_Tareas del ejercicio:_
[1] Responde estas preguntas sobre el texto de la reforma política en Salta:
(a) ¿Qué discurso parecen haber dejado aparcado algunos?
(b) ¿Qué órganos de control se mencionan como parte de la deriva institucional?
(c) Según el texto, ¿qué han demostrado Romero y Urtubey?
[2] Escribe la continuación del texto de la reforma política en Salta a partir de su última oración.

Después de muchos cabildeos, algunos parecen haber dejado aparcado el gastado discurso de la «calidad institucional» para terminar aceptando que lo que Salta necesita es reformar la política de raíz. Es este un objetivo ambicioso que algunos confunden con una enmienda constitucional pero que tiene mucho más que ver con la redefinición en clave de futuro de los principios y valores que inspiran nuestra convivencia. Estos no son tan inamovibles o tan claros como algunos pretenden, lo cual queda demostrado simplemente por el uso desviado y sectario del poder político que emana de nuestra Constitución y por la peligrosa deriva institucional de los órganos de control, incluidos la casi inexistente Auditoría Provincial, el controvertido Poder Judicial y la paupérrima e hiperpolitizada Corte de Justicia.
Un año entero perdido para la política es mucho tiempo. Salta tardará en enjugar este déficit y es posible que esta circunstancia empuje a los actuales gobernantes -si es que no lo ha hecho ya- a permanecer doce años seguidos en el poder, porque tanto Romero como Urtubey han demostrado que son los fracasos políticos -y no los aciertos- los que legitiman las elecciones consecutivas.

_Información mostrada:_
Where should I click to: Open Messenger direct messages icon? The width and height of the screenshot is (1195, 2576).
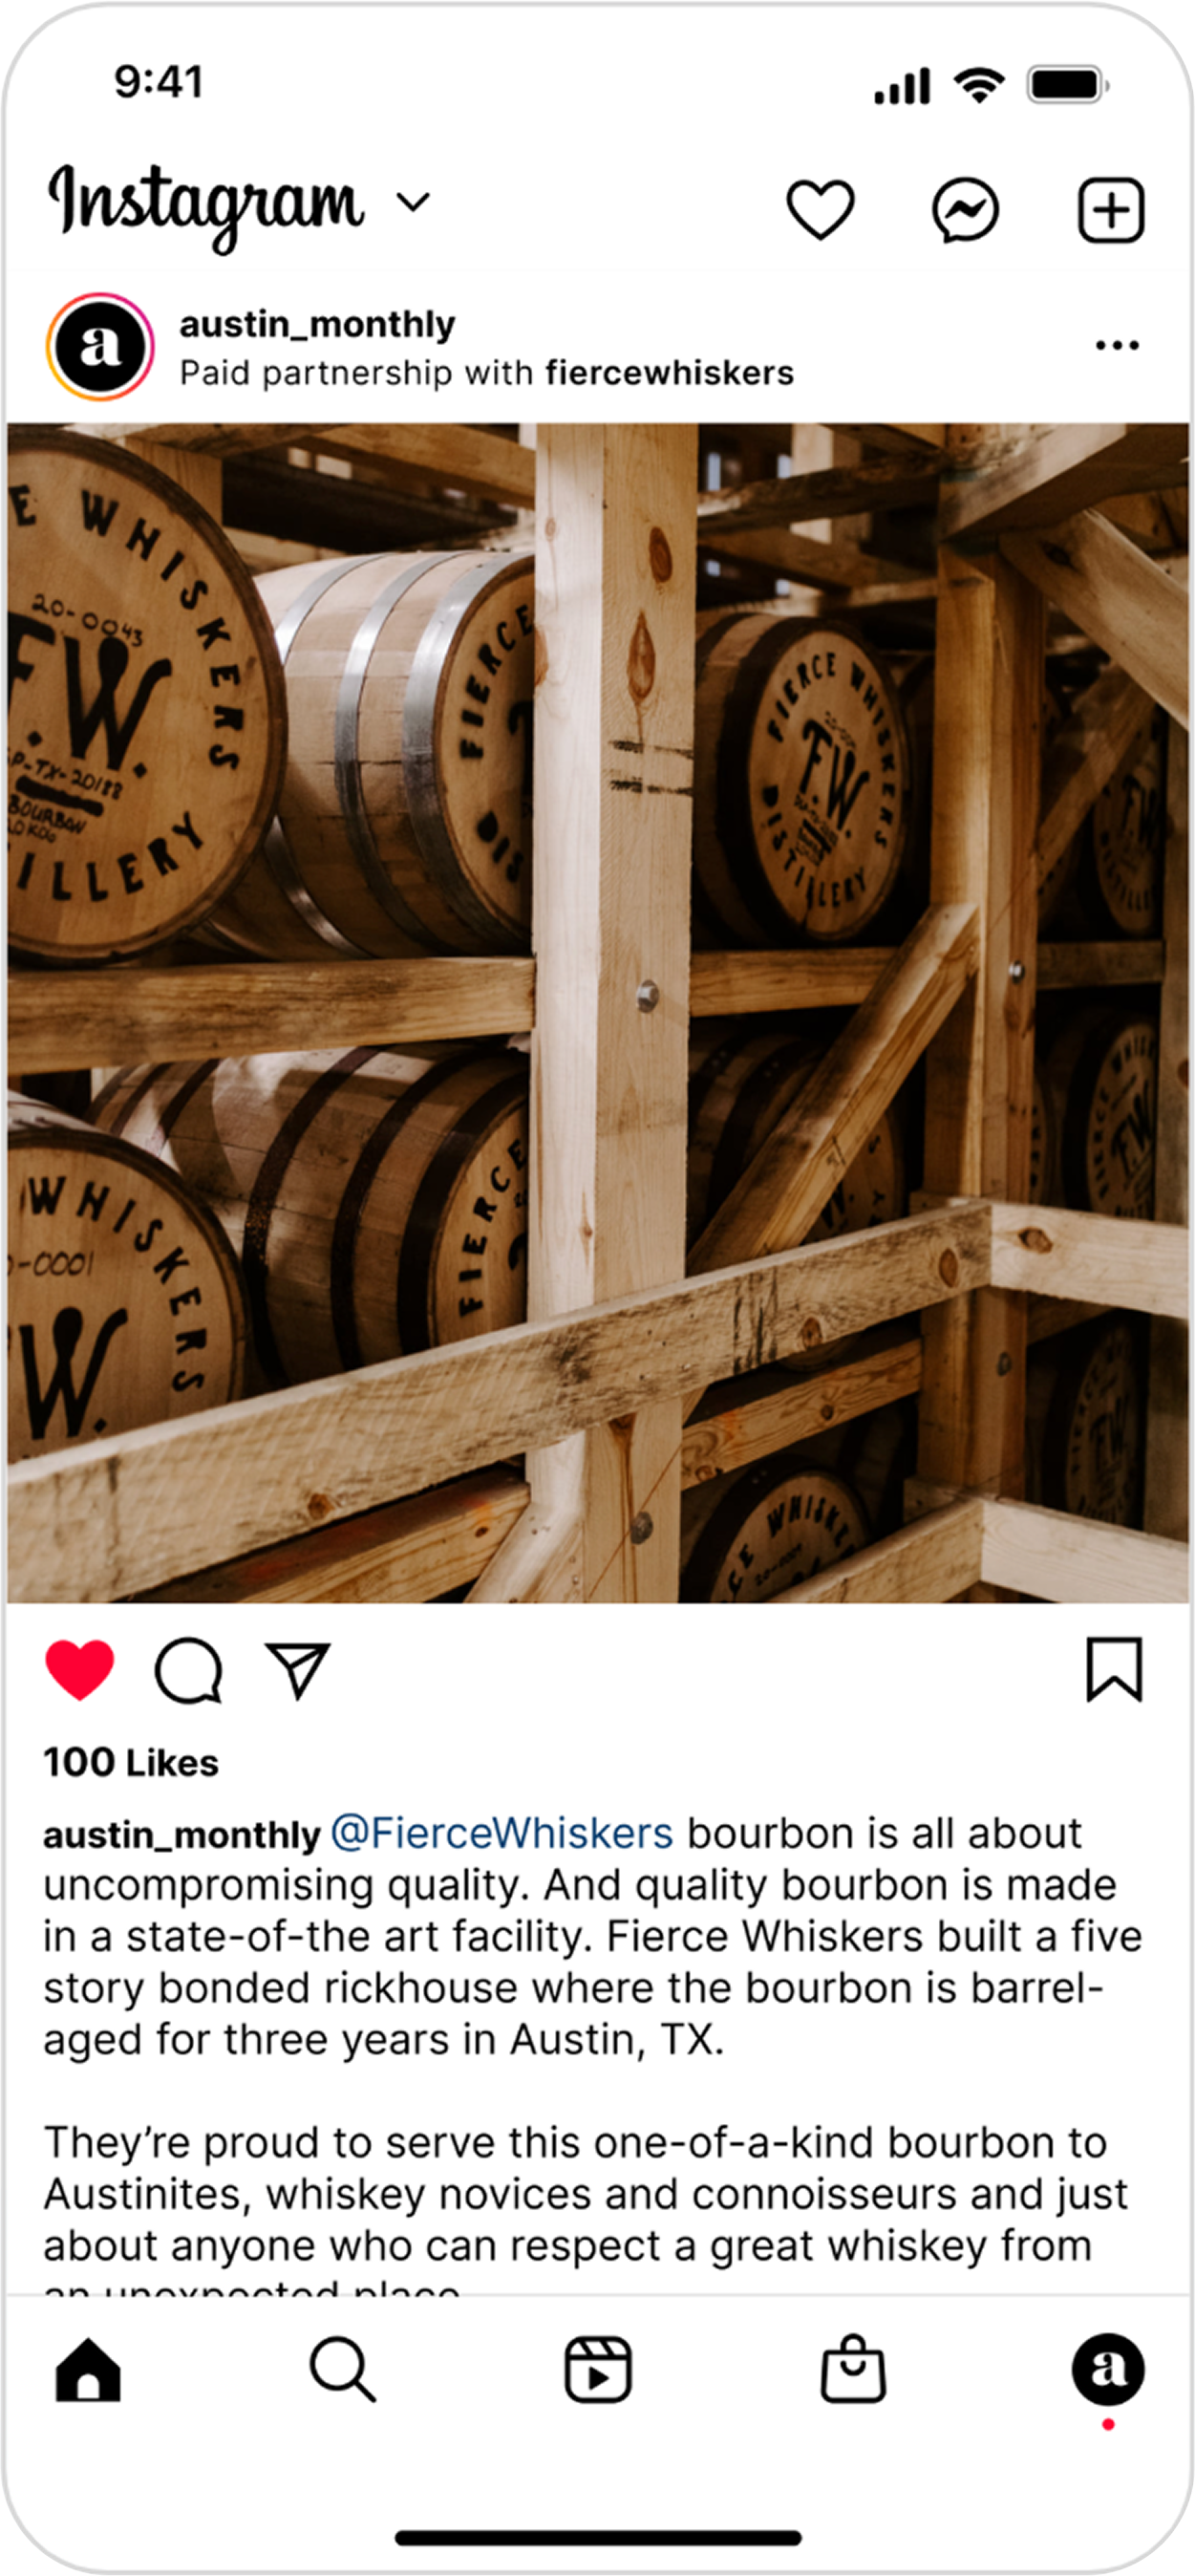point(965,211)
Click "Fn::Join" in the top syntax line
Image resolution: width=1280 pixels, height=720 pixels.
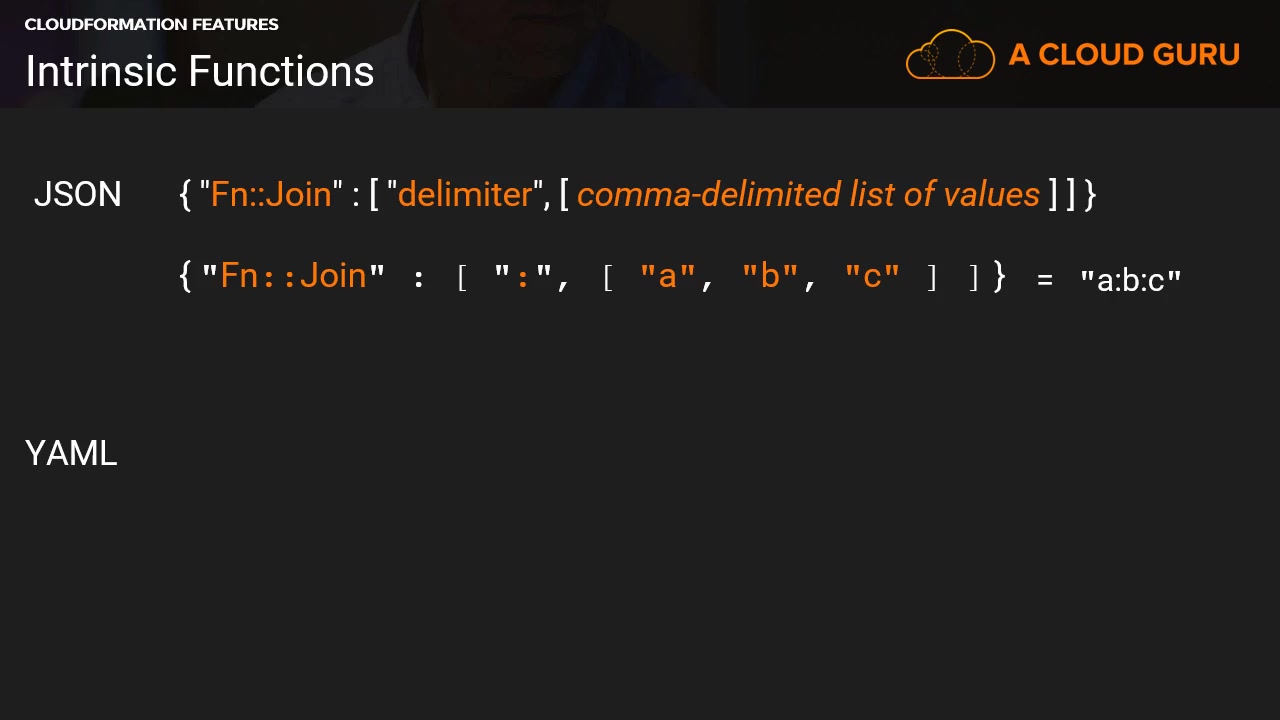(x=271, y=194)
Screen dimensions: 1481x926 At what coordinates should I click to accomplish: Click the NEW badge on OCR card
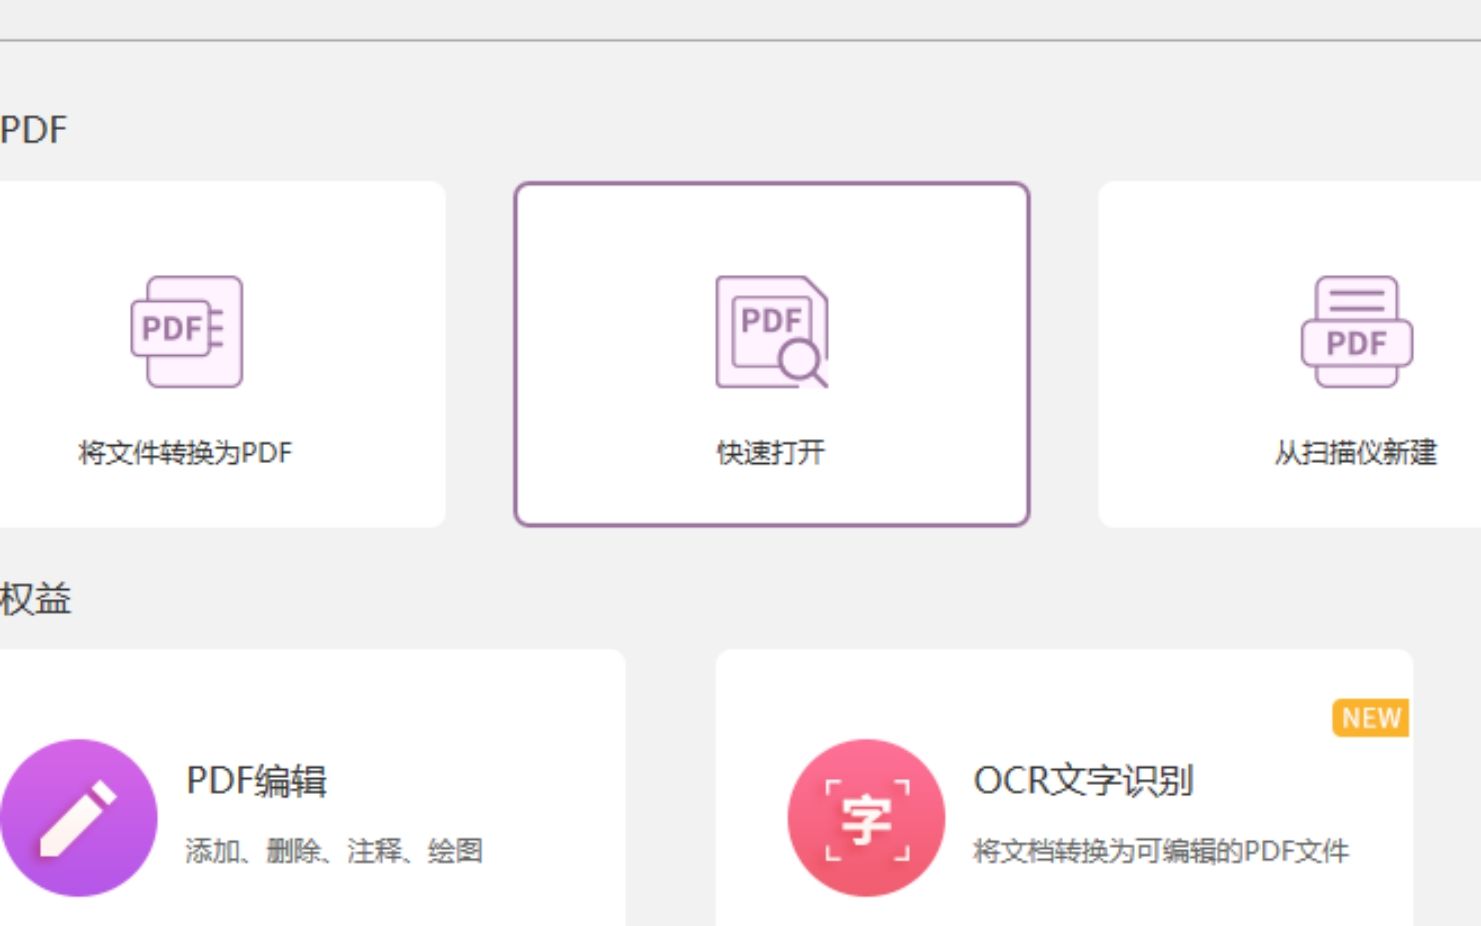[x=1372, y=717]
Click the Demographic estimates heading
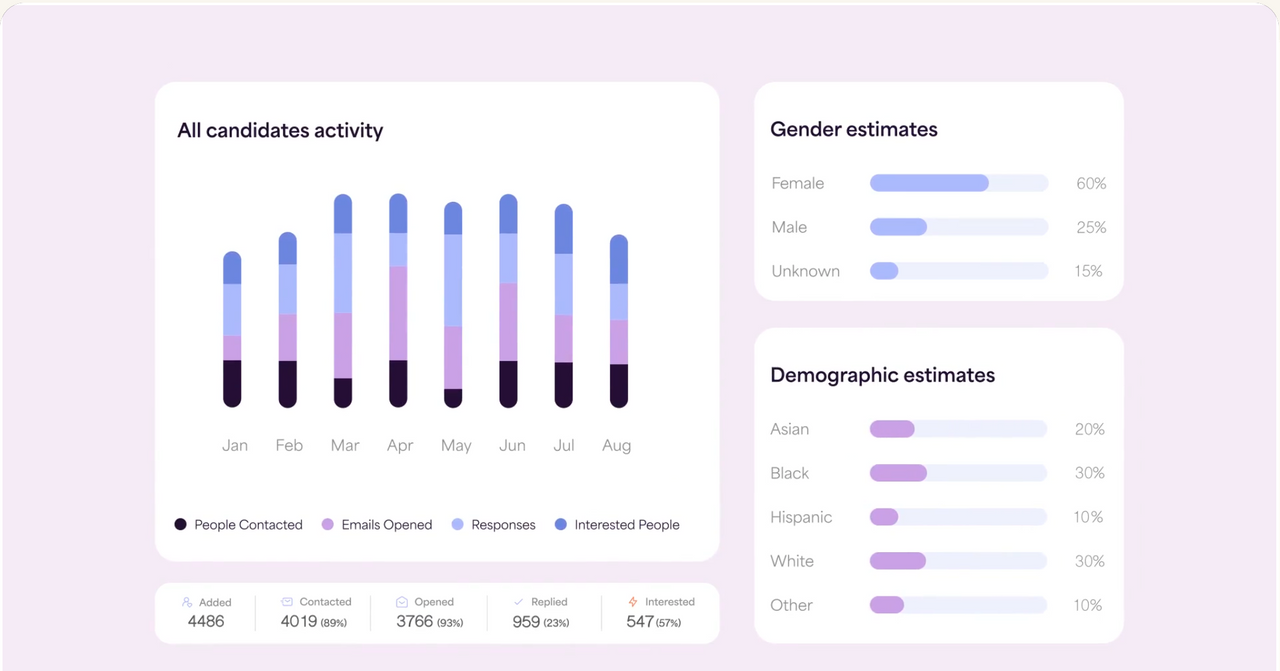The height and width of the screenshot is (671, 1280). (x=882, y=375)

_Respuestas por tarea:_
[1]
(a) El gastado discurso de la «calidad institucional».
(b) La Auditoría Provincial, el Poder Judicial y la Corte de Justicia.
(c) Que son los fracasos políticos, y no los aciertos, los que legitiman las elecciones consecutivas.

[2]
Salta necesita cortar la cadena de abusos del poder y necesita hacerlo ahora. No debe esperar ni a las vacunas ni a la normalización de las clases o a la convocatoria de las próximas elecciones. Para hacerlo, la política debe primero salir de su encierro. El gobierno debe dejar de contemplarse a sí mismo como la encarnación suprema de la política y abandonar los discursos patrióticos y grandilocuentes. Por su parte, la oposición debe ejercer su papel en foros abiertos y olvidarse de la comodidad y el abrigo que proporcionan las pequeñas sectas de nostálgicos enamorados de las teorías del pasado, que se reúnen de vez en cuando para despotricar y lavar sus conciencias pero casi nunca para construir alternativas serias a la acción del gobierno.
Necesitamos dotarnos de un marco ético y normativo completamente diferente para encuadrar en él la lucha por el poder, que ya no es lo que era hace treinta años atrás. Gobierno y oposición deben dialogar, acordar o confrontar y hacerlo de cara a los ciudadanos y no de espaldas a ellos. Ambos dos deben rendir cuentas de sus acciones; no solo el gobierno.
Así como no es bueno para el interés general que nos rija un gobierno cohesionado por intereses de grupo y blindado a las críticas, tampoco es razonable que la oposición divague y que declame su superioridad moral sin demostrarla. No es bueno que quienes discrepan con el gobierno rehuyan el enfrentamiento directo con él y que los opositores se consideren totalmente irresponsables de los descalabros sociales y económicos que comprometen nuestro futuro.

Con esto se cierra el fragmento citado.